Information given:
---

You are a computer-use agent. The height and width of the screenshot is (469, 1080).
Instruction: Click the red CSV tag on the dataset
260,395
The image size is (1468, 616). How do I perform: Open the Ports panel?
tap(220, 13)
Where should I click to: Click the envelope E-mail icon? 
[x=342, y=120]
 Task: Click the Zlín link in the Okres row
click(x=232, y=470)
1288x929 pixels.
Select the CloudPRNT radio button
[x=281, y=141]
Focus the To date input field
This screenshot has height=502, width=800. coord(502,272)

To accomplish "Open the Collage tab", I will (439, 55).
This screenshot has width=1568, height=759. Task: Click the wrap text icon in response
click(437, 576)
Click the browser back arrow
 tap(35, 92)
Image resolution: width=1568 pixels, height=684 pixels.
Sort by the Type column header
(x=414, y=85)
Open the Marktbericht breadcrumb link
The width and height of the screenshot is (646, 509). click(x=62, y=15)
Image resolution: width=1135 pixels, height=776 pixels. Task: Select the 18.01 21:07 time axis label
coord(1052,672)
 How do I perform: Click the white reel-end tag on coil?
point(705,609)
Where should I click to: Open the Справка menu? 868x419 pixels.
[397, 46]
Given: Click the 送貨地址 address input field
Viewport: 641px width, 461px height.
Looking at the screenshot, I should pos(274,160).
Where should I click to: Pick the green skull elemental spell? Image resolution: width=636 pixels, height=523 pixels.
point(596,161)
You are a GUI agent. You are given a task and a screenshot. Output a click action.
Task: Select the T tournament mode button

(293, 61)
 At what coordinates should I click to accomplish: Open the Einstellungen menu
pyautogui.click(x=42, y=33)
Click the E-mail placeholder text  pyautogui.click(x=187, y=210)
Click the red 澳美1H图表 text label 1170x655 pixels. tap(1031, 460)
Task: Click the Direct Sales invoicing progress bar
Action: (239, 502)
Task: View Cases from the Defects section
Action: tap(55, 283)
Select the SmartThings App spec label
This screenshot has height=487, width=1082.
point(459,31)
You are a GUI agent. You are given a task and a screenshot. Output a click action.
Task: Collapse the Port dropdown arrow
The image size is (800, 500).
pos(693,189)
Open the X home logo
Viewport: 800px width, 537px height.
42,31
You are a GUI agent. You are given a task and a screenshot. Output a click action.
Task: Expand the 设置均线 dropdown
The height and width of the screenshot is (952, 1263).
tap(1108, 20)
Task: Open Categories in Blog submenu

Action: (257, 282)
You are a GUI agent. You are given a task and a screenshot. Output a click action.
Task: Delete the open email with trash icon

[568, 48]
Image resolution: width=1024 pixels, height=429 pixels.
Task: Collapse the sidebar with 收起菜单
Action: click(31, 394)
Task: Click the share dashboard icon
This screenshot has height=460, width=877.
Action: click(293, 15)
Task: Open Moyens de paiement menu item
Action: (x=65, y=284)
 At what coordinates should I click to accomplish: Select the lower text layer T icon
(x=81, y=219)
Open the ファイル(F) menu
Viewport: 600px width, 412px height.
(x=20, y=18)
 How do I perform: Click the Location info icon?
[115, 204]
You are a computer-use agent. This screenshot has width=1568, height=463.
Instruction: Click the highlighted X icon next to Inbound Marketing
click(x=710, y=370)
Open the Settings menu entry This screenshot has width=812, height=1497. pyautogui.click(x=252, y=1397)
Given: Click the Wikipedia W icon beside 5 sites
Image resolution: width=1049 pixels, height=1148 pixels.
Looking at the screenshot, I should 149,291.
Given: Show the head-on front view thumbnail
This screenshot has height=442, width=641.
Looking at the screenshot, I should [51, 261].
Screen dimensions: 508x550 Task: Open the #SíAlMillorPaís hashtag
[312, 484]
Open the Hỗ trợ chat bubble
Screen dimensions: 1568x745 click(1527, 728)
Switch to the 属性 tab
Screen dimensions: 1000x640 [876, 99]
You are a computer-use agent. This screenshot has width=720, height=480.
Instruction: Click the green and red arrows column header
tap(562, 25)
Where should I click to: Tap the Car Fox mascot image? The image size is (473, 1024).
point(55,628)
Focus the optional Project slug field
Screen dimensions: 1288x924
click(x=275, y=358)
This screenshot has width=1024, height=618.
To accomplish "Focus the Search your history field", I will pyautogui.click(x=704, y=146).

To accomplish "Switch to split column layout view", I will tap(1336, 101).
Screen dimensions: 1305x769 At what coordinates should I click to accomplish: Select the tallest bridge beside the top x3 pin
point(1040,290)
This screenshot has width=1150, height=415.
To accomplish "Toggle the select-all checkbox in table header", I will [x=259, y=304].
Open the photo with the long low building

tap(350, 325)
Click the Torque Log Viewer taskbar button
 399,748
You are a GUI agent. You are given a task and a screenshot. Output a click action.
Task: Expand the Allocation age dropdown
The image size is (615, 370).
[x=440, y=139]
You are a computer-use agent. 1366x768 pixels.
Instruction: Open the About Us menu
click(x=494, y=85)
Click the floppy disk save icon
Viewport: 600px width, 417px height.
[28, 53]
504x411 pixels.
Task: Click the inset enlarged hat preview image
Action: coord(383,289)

---

Brief: The whole listing needs copying. Write it out exactly.

Solution:
You are a computer-use agent. The height and width of the screenshot is (469, 1080).
Instruction: Click the red CSV tag on the dataset
260,395
The image size is (1468, 616). How do I perform: Open the Ports panel?
tap(220, 13)
Where should I click to: Click the envelope E-mail icon? 
[x=342, y=120]
 Task: Click the Zlín link in the Okres row
click(x=232, y=470)
1288x929 pixels.
Select the CloudPRNT radio button
[x=281, y=141]
Focus the To date input field
This screenshot has height=502, width=800. coord(502,272)

To accomplish "Open the Collage tab", I will (439, 55).
This screenshot has width=1568, height=759. Task: Click the wrap text icon in response
click(437, 576)
Click the browser back arrow
 tap(35, 92)
Image resolution: width=1568 pixels, height=684 pixels.
Sort by the Type column header
(x=414, y=85)
Open the Marktbericht breadcrumb link
The width and height of the screenshot is (646, 509). click(x=62, y=15)
Image resolution: width=1135 pixels, height=776 pixels. Task: Select the 18.01 21:07 time axis label
coord(1052,672)
 How do I perform: Click the white reel-end tag on coil?
point(705,609)
Where should I click to: Open the Справка menu? 868x419 pixels.
[397, 46]
Given: Click the 送貨地址 address input field
Viewport: 641px width, 461px height.
Looking at the screenshot, I should pos(274,160).
Where should I click to: Pick the green skull elemental spell? Image resolution: width=636 pixels, height=523 pixels.
point(596,161)
You are a GUI agent. You are given a task and a screenshot. Output a click action.
Task: Select the T tournament mode button

(293, 61)
 At what coordinates should I click to accomplish: Open the Einstellungen menu
pyautogui.click(x=42, y=33)
Click the E-mail placeholder text  pyautogui.click(x=187, y=210)
Click the red 澳美1H图表 text label 1170x655 pixels. tap(1031, 460)
Task: Click the Direct Sales invoicing progress bar
Action: (239, 502)
Task: View Cases from the Defects section
Action: tap(55, 283)
Select the SmartThings App spec label
This screenshot has height=487, width=1082.
point(459,31)
You are a GUI agent. You are given a task and a screenshot. Output a click action.
Task: Collapse the Port dropdown arrow
The image size is (800, 500).
pos(693,189)
Open the X home logo
Viewport: 800px width, 537px height.
42,31
You are a GUI agent. You are given a task and a screenshot. Output a click action.
Task: Expand the 设置均线 dropdown
The height and width of the screenshot is (952, 1263).
tap(1108, 20)
Task: Open Categories in Blog submenu

Action: (257, 282)
You are a GUI agent. You are given a task and a screenshot. Output a click action.
Task: Delete the open email with trash icon

[568, 48]
Image resolution: width=1024 pixels, height=429 pixels.
Task: Collapse the sidebar with 收起菜单
Action: click(31, 394)
Task: Click the share dashboard icon
This screenshot has height=460, width=877.
Action: click(293, 15)
Task: Open Moyens de paiement menu item
Action: (x=65, y=284)
 At what coordinates should I click to accomplish: Select the lower text layer T icon
(x=81, y=219)
Open the ファイル(F) menu
Viewport: 600px width, 412px height.
(x=20, y=18)
 How do I perform: Click the Location info icon?
[115, 204]
You are a computer-use agent. This screenshot has width=1568, height=463.
Instruction: Click the highlighted X icon next to Inbound Marketing
click(x=710, y=370)
Open the Settings menu entry This screenshot has width=812, height=1497. pyautogui.click(x=252, y=1397)
Given: Click the Wikipedia W icon beside 5 sites
Image resolution: width=1049 pixels, height=1148 pixels.
Looking at the screenshot, I should 149,291.
Given: Show the head-on front view thumbnail
This screenshot has height=442, width=641.
Looking at the screenshot, I should [51, 261].
Screen dimensions: 508x550 Task: Open the #SíAlMillorPaís hashtag
[312, 484]
Open the Hỗ trợ chat bubble
Screen dimensions: 1568x745 click(1527, 728)
Switch to the 属性 tab
Screen dimensions: 1000x640 [876, 99]
You are a computer-use agent. This screenshot has width=720, height=480.
Instruction: Click the green and red arrows column header
tap(562, 25)
Where should I click to: Tap the Car Fox mascot image? The image size is (473, 1024).
point(55,628)
Focus the optional Project slug field
Screen dimensions: 1288x924
click(x=275, y=358)
This screenshot has width=1024, height=618.
To accomplish "Focus the Search your history field", I will pyautogui.click(x=704, y=146).

To accomplish "Switch to split column layout view", I will tap(1336, 101).
Screen dimensions: 1305x769 At what coordinates should I click to accomplish: Select the tallest bridge beside the top x3 pin
point(1040,290)
This screenshot has width=1150, height=415.
To accomplish "Toggle the select-all checkbox in table header", I will [x=259, y=304].
Open the photo with the long low building

tap(350, 325)
Click the Torque Log Viewer taskbar button
 399,748
You are a GUI agent. You are given a task and a screenshot. Output a click action.
Task: Expand the Allocation age dropdown
The image size is (615, 370).
[x=440, y=139]
You are a computer-use agent. 1366x768 pixels.
Instruction: Open the About Us menu
click(x=494, y=85)
Click the floppy disk save icon
Viewport: 600px width, 417px height.
[28, 53]
504x411 pixels.
Task: Click the inset enlarged hat preview image
Action: coord(383,289)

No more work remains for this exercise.